### What you should do
In the records below, find the line that holds "Task: Toggle the 我创建的 checkbox". Restate it and every later line exactly, stopping at the end and skipping pictures.

### Input
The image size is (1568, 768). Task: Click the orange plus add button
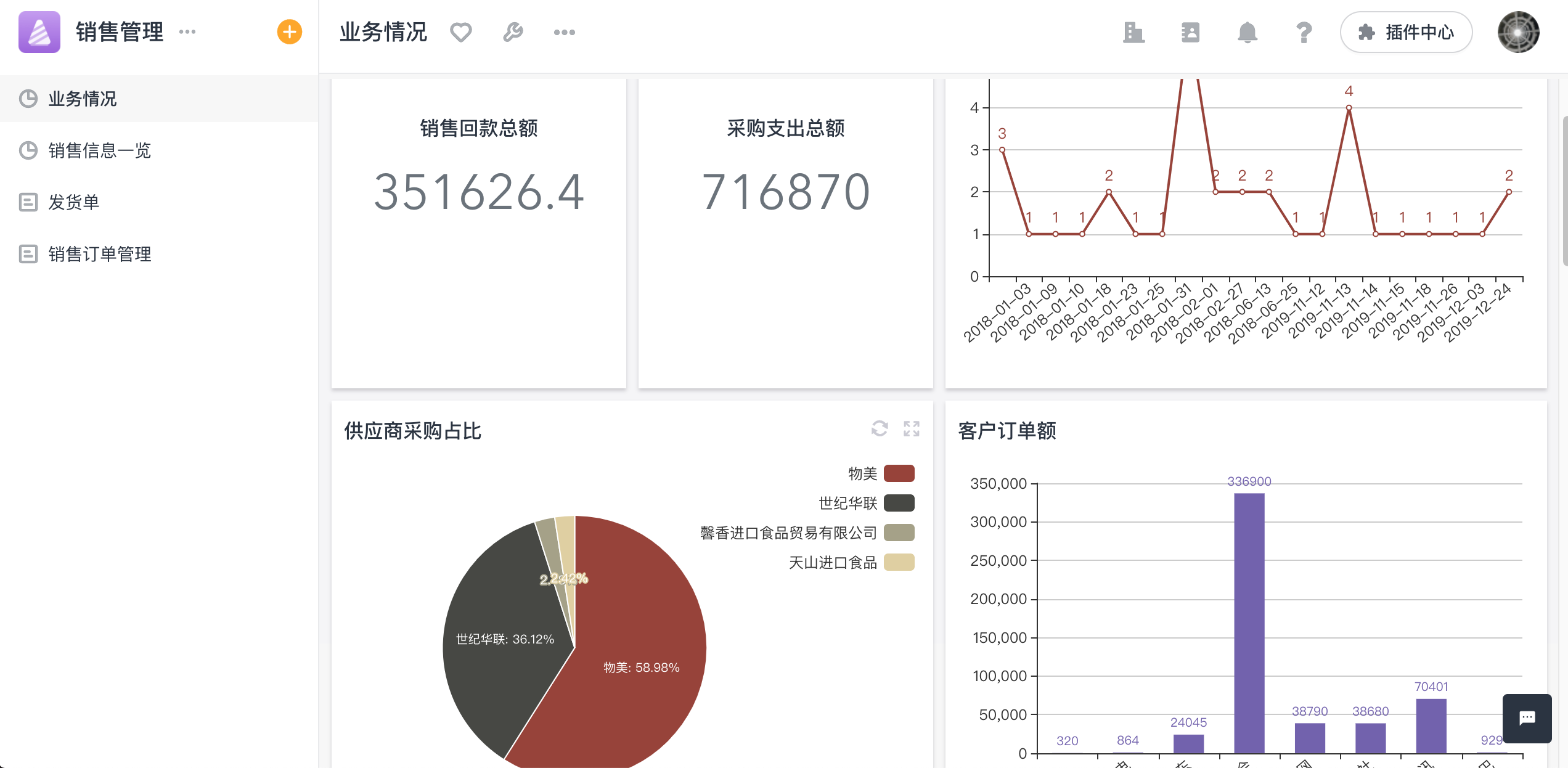tap(289, 32)
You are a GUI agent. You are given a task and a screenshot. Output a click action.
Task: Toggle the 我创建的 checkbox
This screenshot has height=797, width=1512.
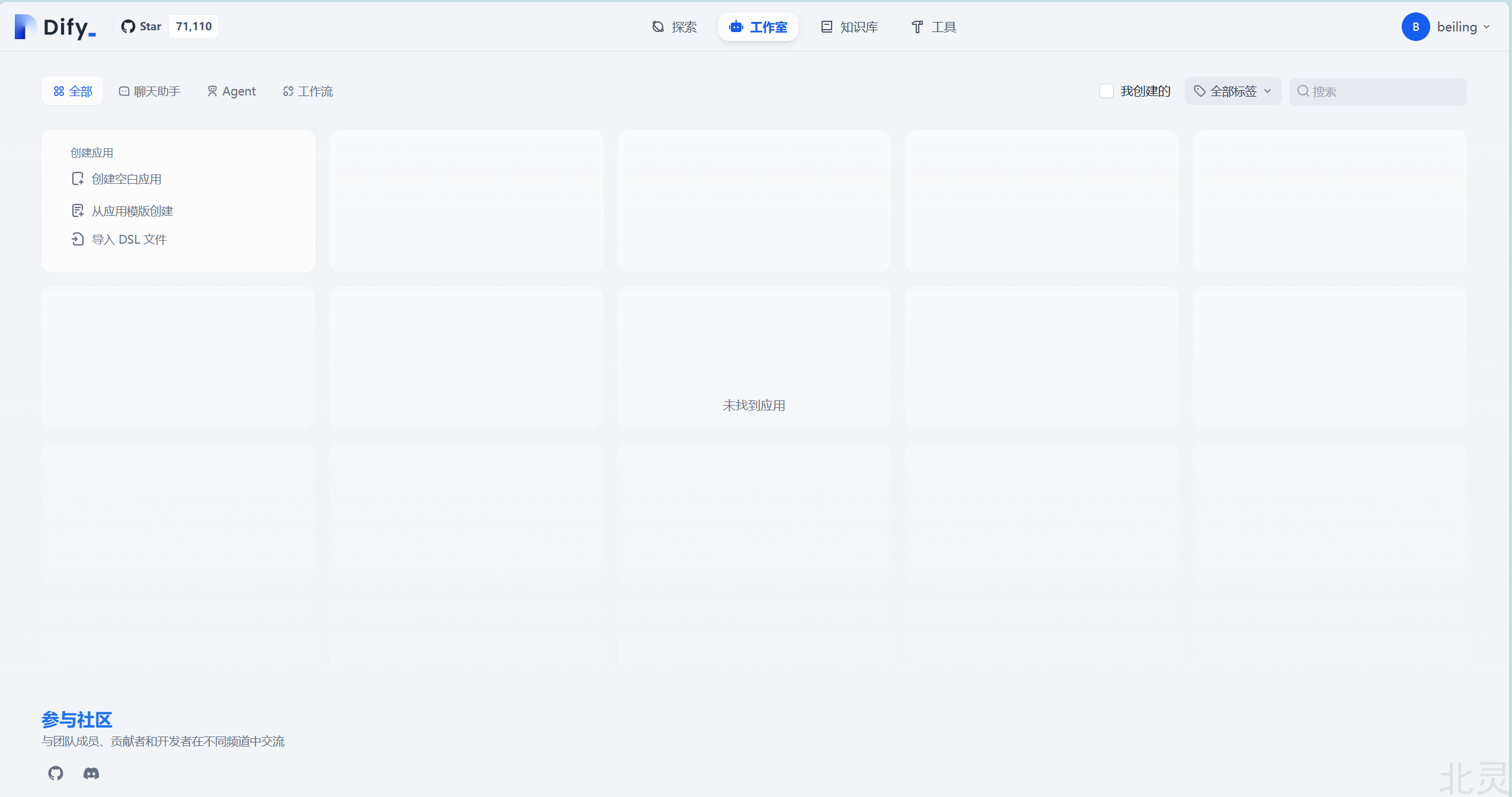pos(1106,91)
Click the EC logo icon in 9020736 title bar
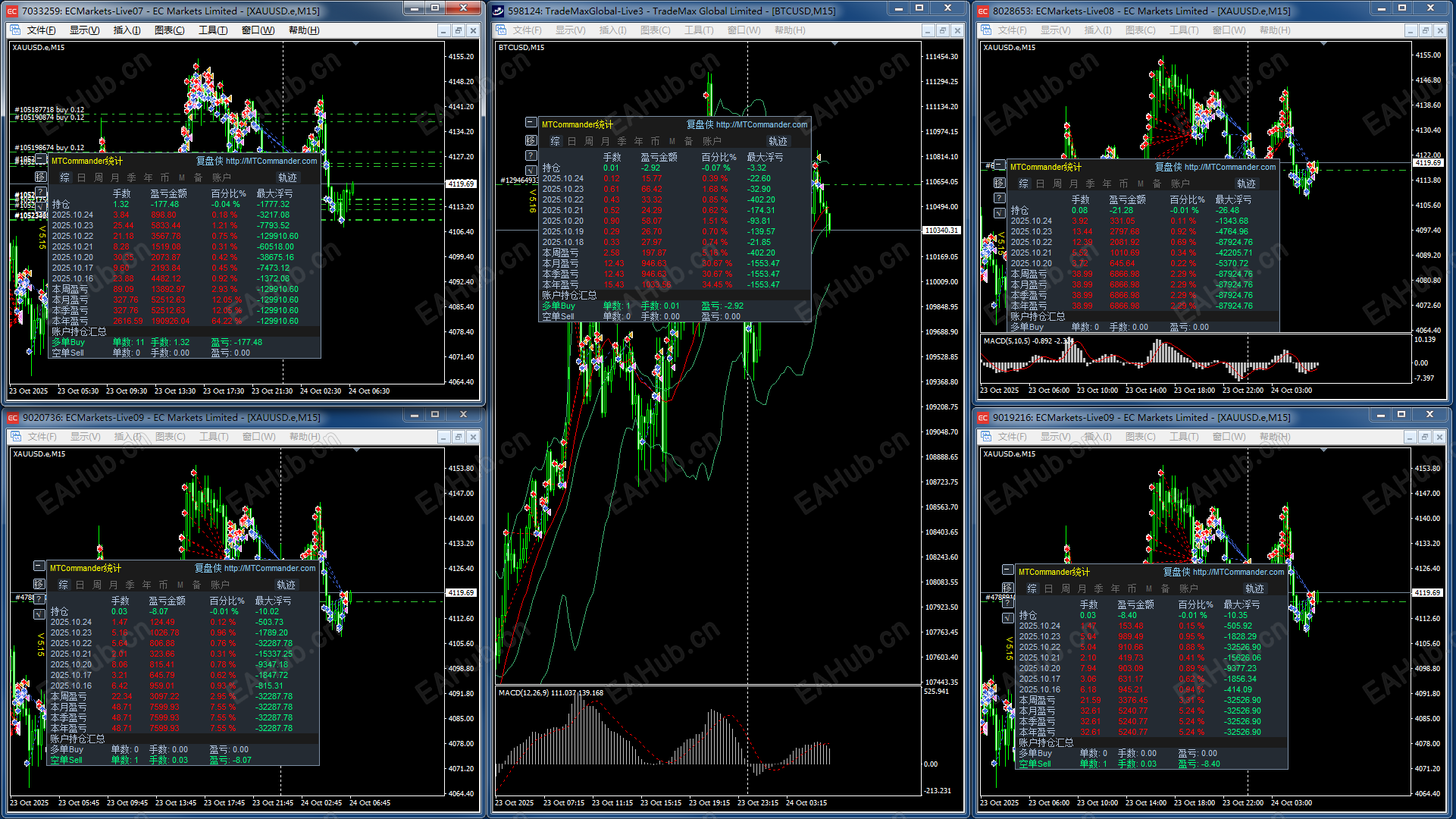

### The answer
Task: Toggle the 我创建的 checkbox
This screenshot has height=797, width=1512.
pos(1106,91)
Click the EC logo icon in 9020736 title bar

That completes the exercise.